The appropriate remedy for a district court's erroneous refusal to quash service of process is a writ of prohibition. Trump v. District Court, 109 Nev. 687, 692, 857 P.2d 740, 743 (1993).
The district court denied petitioners' pretrial motion to dismiss for lack of personal jurisdiction after concluding that plaintiffs had adduced sufficient evidence of agency or control by the parent corporations to establish a prima facie showing of in personam jurisdiction. We have made a de novo review of the evidence presented to the district court and conclude that the district court reached the correct result. See Boit v. Gar-Tec Products, Inc., 967 F.2d 671, 678-79 (1st Cir. 1992) (nondeferential, de novo standard applied on review of district court order dismissing claim for lack of jurisdiction over the person). Although this conclusion disposes of this matter, we emphasize that petitioners may still require plaintiffs to prove personal jurisdiction by a preponderance of the evidence at trial.
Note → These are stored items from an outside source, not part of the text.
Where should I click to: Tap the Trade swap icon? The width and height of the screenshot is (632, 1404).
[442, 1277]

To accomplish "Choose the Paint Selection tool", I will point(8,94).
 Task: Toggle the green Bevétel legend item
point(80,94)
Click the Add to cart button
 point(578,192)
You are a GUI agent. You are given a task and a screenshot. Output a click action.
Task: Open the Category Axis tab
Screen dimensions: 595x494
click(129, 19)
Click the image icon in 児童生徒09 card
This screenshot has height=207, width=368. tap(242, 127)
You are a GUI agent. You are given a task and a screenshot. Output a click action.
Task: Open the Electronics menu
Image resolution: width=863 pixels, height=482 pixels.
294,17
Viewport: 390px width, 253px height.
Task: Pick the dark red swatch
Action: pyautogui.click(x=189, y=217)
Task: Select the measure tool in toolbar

NRCP 12(d) provides that a pretrial motion for dismissal for lack of personal jurisdiction "shall be heard and determined before trial on application of any party, unless the court orders that the hearing and determination thereof be deferred until the trial." When the district court applies the prima facie standard of review — as it presumably did in this case as there was never an evidentiary hearing — and denies the motion to dismiss for lack of personal jurisdiction, the district court is implicitly, if not explicitly, ordering "that hearing and determination [of the motion to dismiss] be deferred until the trial." Boit, 967 F.2d at 678 (interpreting identical Fed.R. Civ. Proc. 12(d)). Thus, so long as the personal jurisdiction issue is properly presented to the district court prior to trial, a defendant does not waive the right to challenge jurisdiction by making an appearance at trial and arguing the case on the merits. See generally Trump, 109 Nev. 687, 857 P.2d 740 (setting forth in detail the procedural aspects of an in personam jurisdictional challenge).
For the reasons set forth above, the petition for a writ of prohibition is denied.
STEFFEN, C. J., SPRINGER, SHEARING and ROSE, JJ., and ZENOFF, Sr. J., concur.
THE HONORABLE THOMAS L. STEFFEN, Chief Justice, appointed THE HONORABLE DAVID ZENOFF, Senior Justice, to sit in the place of THE HONORABLE CLIFF YOUNG, Justice. Nev. Const. art. 6, § 19; SCR 10.